The UTC Graduate School is pleased to announce that Mohamedelfateh Mohamedkhir will present Master’s research titled, Analysis of Signal Resampling Effects on Attention-Driven SEI for IoT Systems on 10/10/2025 at 10 am – 12 pm in ECS 347. Everyone is invited to attend.
Engineering
Chair: Donald R. Reising
Co-Chair:
Abstract:
The rapid expansion of the Internet of Things (IoT) has introduced billions of interconnected devices, many of which lack adequate security protections. Weak or absent safeguards make these devices attractive targets for malicious exploitation. To address this challenge, researchers have investigated Specific Emitter Identification (SEI) as a potential security mechanism. SEI is a passive technique that authenticates a device by its unique radio frequency signature, without requiring hardware modifications or alerting the device itself. Importantly, it is capable of distinguishing emitters down to individual serial numbers—one of the most demanding cases of identification—and can provide the “something you are” factor within zero-trust, multi-factor authentication frameworks.
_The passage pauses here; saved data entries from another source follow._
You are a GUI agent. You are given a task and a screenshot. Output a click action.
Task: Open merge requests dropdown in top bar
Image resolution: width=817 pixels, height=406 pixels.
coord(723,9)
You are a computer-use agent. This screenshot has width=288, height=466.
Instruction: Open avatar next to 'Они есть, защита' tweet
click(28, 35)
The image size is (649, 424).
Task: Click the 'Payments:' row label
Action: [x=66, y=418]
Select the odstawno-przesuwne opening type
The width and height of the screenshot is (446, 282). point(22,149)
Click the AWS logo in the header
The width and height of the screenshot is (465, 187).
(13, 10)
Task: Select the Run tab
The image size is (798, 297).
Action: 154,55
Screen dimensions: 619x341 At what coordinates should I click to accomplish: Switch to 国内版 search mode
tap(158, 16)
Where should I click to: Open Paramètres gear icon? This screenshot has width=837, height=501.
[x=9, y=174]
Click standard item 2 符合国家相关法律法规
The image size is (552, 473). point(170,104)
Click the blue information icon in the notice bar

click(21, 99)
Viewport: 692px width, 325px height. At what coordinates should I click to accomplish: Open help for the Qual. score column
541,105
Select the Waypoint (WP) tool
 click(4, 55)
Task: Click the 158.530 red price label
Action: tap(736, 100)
While SEI traditionally depends on high sampling rates to achieve strong identification accuracy, this requirement is difficult to satisfy in resource-constrained IoT environments. In this work, an attention-driven SEI process is assessed for its ability to distinguish emitters that differ only in serial numbers using signals collected at reduced sampling rates. Even with signals sampled at just 5 MHz and a dataset limited to 2,500 signals per emitter, the method consistently achieved identification accuracy above 97%, reducing storage demands by 87.5%. This performance highlights the practicality of SEI for real-world IoT applications where efficiency and scalability are critical.